Agência France-Presse
postado em 16/09/2014 12:24
Genebra - O aumento da ameaça jihadista na Síria ressalta a necessidade de o governo e a oposição encontrarem um compromisso para acabar com três anos e meio de conflito, insistiu nesta terça-feira (16/9), nas Nações Unidas em Genebra, o presidente da Comissão Internacional de Inquérito sobre a Síria."O conflito sírio não será resolvido no campo de batalha", afirmou o brasileiro Paulo Sérgio Pinheiro. "Estamos em um momento crítico do conflito. Enquanto o imenso sofrimento há tempos nos faz apelar por uma ação diplomática, o surgimento do Estado islâmico (EI) reforça a necessidade de o governo e os principais movimentos de oposição encontrarem um terreno comum e se comprometerem com uma solução política para a guerra", declarou perante o Conselho de Direitos Humanos das Nações Unidas.
Dizendo estar sem mais palavras para descrever os horrores do conflito, ele denunciou mais uma vez o fracasso da comunidade internacional, que "tem permitido às partes em conflito agir com impunidade e alimentar a violência que consome toda a Síria". "O mais novo beneficiário desta situação é o EI", destacou.
Nos últimos dois meses, o EI, designado em agosto como um grupo terrorista pelo Conselho de Segurança da ONU, "executou publicamente civis, combatentes rebeldes e soldados do governo, cometeu massacres e executou centenas de soldados capturados em Ar Raqqah, e centenas de pessoas do clã Al Sheitat em Dair Az-Zawr", declarou Pinheiro.
"O EI e os grupos rebeldes armados não são, no entanto, os únicos agentes de morte e de destruição na Síria.
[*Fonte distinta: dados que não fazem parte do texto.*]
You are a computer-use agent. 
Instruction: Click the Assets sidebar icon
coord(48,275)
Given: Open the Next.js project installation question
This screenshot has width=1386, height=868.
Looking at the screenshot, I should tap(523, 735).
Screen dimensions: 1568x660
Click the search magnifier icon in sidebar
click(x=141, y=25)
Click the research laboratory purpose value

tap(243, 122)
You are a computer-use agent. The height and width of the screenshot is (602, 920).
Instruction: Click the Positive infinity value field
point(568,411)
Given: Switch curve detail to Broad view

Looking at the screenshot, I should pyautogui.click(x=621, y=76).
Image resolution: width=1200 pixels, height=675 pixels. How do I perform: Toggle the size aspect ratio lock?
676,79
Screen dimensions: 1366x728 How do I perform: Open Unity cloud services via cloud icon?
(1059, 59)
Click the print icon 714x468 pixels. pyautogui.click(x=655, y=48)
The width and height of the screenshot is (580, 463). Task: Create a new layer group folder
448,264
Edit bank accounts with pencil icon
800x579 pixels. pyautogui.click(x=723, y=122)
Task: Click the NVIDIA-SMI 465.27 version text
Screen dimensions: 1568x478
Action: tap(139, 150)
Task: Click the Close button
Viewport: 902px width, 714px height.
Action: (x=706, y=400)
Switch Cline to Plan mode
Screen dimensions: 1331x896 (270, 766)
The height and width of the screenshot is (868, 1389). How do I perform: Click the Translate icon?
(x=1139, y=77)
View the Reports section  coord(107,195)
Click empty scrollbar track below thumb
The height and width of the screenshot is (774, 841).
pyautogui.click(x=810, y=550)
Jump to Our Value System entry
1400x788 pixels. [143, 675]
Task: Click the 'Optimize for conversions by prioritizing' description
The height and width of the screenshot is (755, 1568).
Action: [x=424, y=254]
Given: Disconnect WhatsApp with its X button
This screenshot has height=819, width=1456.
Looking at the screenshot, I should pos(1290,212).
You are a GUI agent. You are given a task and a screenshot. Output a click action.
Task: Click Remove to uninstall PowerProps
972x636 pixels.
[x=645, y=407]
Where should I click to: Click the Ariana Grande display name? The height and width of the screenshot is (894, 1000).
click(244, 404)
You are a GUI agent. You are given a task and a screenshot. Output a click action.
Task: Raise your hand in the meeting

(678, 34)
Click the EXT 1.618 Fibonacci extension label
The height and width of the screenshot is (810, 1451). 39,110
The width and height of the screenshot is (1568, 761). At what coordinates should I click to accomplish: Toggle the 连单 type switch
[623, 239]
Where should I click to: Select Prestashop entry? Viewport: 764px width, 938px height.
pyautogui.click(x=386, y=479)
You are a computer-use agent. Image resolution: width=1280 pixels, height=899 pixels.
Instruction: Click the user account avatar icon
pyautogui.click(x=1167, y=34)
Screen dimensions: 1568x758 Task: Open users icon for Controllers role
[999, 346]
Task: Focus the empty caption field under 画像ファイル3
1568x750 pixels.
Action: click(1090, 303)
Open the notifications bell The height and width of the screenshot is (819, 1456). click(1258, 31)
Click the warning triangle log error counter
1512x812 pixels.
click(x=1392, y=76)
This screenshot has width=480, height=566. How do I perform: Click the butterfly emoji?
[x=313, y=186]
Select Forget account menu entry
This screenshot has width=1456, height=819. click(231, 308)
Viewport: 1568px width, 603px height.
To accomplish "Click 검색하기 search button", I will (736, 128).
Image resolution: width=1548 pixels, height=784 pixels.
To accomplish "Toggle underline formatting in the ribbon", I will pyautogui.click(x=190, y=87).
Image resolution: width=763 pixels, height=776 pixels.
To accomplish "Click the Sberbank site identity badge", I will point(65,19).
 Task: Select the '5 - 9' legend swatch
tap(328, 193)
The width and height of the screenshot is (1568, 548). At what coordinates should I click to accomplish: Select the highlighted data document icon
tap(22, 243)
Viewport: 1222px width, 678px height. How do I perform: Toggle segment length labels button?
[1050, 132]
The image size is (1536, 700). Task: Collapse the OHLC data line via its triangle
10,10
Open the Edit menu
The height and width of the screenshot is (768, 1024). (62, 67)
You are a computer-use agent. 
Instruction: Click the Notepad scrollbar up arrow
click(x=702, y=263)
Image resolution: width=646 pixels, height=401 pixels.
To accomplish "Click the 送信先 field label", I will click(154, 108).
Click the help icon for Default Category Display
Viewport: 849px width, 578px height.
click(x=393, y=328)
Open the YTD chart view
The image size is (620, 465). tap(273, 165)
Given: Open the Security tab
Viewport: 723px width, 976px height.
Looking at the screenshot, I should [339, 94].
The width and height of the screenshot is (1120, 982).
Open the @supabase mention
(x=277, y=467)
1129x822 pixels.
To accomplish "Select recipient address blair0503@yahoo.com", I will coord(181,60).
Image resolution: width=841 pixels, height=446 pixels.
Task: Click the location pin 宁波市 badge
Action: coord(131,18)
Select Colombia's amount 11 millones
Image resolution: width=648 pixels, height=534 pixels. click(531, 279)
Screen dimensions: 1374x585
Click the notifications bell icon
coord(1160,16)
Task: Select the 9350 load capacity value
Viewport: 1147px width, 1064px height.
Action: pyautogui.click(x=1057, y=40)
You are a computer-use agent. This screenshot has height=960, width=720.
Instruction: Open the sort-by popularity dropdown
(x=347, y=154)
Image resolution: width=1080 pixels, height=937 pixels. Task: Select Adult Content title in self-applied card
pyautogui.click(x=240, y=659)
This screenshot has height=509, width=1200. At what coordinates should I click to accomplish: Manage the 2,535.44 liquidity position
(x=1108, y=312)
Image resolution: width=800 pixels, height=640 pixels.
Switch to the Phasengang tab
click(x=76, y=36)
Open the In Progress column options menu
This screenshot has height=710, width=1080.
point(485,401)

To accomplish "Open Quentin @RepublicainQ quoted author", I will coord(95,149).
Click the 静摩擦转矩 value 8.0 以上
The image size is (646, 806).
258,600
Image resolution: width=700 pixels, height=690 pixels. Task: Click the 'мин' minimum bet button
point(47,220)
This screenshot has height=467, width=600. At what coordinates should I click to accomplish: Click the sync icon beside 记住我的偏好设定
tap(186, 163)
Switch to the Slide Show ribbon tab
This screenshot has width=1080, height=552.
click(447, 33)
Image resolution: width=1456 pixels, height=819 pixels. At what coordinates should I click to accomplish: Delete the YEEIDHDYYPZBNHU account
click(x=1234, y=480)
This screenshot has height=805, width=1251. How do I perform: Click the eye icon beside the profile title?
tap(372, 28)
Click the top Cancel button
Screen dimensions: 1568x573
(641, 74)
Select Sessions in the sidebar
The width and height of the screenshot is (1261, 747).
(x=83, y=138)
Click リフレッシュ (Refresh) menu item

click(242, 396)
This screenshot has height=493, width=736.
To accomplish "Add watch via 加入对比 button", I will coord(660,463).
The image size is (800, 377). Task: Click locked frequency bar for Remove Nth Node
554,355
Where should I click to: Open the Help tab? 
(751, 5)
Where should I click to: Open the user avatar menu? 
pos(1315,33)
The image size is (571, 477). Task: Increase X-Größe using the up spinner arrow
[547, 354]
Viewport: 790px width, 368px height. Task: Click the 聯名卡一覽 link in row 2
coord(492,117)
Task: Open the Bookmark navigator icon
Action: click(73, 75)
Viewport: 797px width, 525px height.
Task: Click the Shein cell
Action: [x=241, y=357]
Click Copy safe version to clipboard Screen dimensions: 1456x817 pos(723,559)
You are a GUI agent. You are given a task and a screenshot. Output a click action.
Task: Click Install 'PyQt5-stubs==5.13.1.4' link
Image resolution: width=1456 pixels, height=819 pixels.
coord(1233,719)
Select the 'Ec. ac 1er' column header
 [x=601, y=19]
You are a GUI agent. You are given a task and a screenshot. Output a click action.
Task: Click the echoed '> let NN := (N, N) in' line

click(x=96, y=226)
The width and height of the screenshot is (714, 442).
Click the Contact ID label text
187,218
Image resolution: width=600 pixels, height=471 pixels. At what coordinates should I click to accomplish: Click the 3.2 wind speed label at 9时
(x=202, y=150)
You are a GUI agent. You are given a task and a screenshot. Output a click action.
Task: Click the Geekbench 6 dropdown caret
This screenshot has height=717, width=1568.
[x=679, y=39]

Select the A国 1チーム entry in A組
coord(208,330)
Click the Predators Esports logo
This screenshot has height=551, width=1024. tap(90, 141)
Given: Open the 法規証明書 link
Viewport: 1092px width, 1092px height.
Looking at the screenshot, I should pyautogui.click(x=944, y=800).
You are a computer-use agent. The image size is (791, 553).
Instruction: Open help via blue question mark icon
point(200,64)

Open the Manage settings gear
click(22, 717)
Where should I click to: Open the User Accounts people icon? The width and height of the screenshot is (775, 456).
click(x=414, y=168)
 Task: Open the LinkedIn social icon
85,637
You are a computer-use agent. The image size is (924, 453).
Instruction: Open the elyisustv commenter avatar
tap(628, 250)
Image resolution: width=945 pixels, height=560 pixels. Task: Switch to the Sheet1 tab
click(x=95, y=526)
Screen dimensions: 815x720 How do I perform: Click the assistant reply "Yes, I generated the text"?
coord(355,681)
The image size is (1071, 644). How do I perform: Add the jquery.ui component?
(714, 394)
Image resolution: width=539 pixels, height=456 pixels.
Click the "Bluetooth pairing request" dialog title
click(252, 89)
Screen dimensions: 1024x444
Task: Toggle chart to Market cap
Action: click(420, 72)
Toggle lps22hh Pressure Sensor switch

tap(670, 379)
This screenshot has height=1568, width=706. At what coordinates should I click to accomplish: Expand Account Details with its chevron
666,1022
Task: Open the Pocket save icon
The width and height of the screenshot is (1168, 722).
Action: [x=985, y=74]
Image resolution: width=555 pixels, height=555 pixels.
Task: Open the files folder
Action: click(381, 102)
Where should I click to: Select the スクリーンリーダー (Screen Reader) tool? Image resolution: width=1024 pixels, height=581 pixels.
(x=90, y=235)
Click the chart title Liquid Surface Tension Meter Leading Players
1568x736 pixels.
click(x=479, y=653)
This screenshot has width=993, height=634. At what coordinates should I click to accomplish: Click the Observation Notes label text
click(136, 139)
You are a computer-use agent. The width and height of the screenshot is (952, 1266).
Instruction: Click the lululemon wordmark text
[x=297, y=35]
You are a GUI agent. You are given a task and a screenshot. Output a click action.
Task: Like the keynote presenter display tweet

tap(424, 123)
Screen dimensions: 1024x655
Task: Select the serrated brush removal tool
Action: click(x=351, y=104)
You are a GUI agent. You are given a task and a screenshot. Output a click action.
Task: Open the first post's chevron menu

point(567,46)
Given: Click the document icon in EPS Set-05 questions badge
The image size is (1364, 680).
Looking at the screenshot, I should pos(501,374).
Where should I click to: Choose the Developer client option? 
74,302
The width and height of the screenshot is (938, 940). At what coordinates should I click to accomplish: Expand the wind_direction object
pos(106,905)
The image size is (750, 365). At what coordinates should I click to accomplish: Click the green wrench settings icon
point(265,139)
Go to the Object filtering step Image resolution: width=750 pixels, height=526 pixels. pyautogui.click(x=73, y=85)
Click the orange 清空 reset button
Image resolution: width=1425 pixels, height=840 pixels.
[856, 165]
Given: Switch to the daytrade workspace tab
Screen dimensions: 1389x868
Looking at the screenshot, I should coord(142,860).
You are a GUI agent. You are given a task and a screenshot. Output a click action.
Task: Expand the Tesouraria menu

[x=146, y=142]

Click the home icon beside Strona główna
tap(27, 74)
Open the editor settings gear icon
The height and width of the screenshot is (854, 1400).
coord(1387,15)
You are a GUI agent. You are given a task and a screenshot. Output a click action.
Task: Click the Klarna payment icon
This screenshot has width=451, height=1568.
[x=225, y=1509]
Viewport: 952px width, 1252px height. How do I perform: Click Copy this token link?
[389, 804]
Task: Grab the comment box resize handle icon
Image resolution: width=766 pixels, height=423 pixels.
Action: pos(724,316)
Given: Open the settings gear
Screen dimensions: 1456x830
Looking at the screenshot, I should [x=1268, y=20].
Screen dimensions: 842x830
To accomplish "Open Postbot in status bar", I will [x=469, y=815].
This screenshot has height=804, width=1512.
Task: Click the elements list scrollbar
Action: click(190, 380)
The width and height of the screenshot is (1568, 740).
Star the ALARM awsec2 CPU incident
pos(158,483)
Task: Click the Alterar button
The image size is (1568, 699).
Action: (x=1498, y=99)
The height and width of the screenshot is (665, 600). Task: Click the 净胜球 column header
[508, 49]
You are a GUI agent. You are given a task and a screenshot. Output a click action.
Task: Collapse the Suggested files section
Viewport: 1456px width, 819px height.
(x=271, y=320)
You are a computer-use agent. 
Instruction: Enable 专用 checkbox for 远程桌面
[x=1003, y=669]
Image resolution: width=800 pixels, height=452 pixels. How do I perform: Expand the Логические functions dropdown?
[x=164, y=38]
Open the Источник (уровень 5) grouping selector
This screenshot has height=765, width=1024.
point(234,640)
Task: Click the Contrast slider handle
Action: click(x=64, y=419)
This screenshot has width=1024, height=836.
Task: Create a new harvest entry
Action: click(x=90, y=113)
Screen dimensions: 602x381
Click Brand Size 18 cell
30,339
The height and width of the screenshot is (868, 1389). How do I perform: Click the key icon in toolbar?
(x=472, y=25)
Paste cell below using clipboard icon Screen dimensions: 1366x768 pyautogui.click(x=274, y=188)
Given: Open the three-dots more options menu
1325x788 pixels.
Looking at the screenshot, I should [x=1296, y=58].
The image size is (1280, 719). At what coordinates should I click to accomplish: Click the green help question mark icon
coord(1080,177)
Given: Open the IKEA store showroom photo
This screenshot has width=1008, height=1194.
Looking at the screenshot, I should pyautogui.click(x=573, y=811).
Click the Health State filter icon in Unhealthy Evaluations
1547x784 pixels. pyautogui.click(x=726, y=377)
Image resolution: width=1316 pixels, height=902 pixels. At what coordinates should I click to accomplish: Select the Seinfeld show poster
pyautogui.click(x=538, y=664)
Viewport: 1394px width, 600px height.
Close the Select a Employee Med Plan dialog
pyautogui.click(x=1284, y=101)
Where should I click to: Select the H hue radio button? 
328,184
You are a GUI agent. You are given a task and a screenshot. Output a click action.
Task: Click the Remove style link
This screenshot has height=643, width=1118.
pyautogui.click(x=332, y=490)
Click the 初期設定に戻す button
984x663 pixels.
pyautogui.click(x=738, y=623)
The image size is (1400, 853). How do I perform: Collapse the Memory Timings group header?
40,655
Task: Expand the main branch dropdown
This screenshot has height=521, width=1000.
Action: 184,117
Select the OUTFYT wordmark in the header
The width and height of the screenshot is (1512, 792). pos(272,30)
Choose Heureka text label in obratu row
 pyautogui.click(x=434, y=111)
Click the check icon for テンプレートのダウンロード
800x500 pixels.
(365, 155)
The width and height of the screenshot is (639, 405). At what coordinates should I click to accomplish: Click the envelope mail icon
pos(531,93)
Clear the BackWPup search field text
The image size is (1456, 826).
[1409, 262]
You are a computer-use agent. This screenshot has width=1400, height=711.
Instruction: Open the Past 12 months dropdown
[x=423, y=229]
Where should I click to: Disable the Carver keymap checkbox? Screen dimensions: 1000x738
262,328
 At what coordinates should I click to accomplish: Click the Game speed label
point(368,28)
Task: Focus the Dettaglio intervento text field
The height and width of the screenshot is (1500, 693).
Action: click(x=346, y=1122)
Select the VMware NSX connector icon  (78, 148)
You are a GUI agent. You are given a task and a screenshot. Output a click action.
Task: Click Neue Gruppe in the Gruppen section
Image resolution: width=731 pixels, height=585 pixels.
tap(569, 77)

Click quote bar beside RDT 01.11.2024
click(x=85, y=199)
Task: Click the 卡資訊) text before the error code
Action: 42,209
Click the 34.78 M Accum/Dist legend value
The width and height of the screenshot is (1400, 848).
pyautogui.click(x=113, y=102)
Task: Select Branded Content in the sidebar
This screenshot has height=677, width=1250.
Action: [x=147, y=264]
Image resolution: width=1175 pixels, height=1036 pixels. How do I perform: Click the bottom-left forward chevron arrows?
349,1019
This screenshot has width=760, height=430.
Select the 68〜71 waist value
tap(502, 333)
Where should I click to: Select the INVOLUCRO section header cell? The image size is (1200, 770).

O governo sírio continua a ser responsável pela maioria das mortes de civis, matando diariamente centenas deles em seus bombardeios, em seus postos de controle e centros de interrogatório", considerou o chefe da Comissão de Inquérito, que atualizou o seu relatório em agosto passado.
Para apoiar suas afirmações, a Comissão de Inquérito apresentou ao Conselho doze testemunhos de vítimas recentemente reunidos de um total de 3.200 que recolheu durante seus trabalhos.
Um dos depoimentos, coletado em 15 de agosto, é o de um jornalista da oposição síria, sobrevivente de uma prisão do EI em Aleppo. Este jornalista, cujo nome não foi divulgado para a sua segurança, foi detido e torturado três vezes pelo regime em 2011 e 2012, antes de ser detido em sua casa em novembro de 2013 por cinco membros do EI por seus escritos contra os jihadistas.
Ele foi colocado em um antigo hospital em Qadi Askar em uma cela no porão com outras 40 pessoas. O hospital tinha ao todo 12 celas, com entre 40 e 50 pessoas consideradas como opositoras ao EI. A cada dia, várias pessoas eram levadas para fora para serem mortas, e isto consistia no treinamento dos combatentes.
Ele explicou que as execuções sumárias seguiam sempre o mesmo protocolo, "dois membros do EI chamavam os nomes daqueles que seriam mortos, tapavam seus olhos, enquanto todos os outros tinham que ficar de frente para a parede, para não vê-los, e os escolhidos eram conduzidos para o primeiro andar. Alguns minutos mais tarde, ouviam-se os tiros. Isto acontecia uma vez por dia, todos os dias".
Nos últimos três dias de sua detenção, restavam apenas 27 em sua cela. Em apenas um dia 19 pessoas foram mortas, segundo esta testemunha.
No último dia ele foi chamado com outro preso, mas um ataque ao edifício por um grupo de oposição ocorreu naquele exato momento. Ele voltou para a cela onde foi libertado pelos opositores, que filmaram cerca de 45 corpos de pessoas executadas com um tiro na cabeça.
Cerca de 150 detidos foram libertados naquele dia, 7 ou 8 de janeiro de 2014, e o jornalista acredita que eles eram entre 400 e 600 quando chegou no prédio.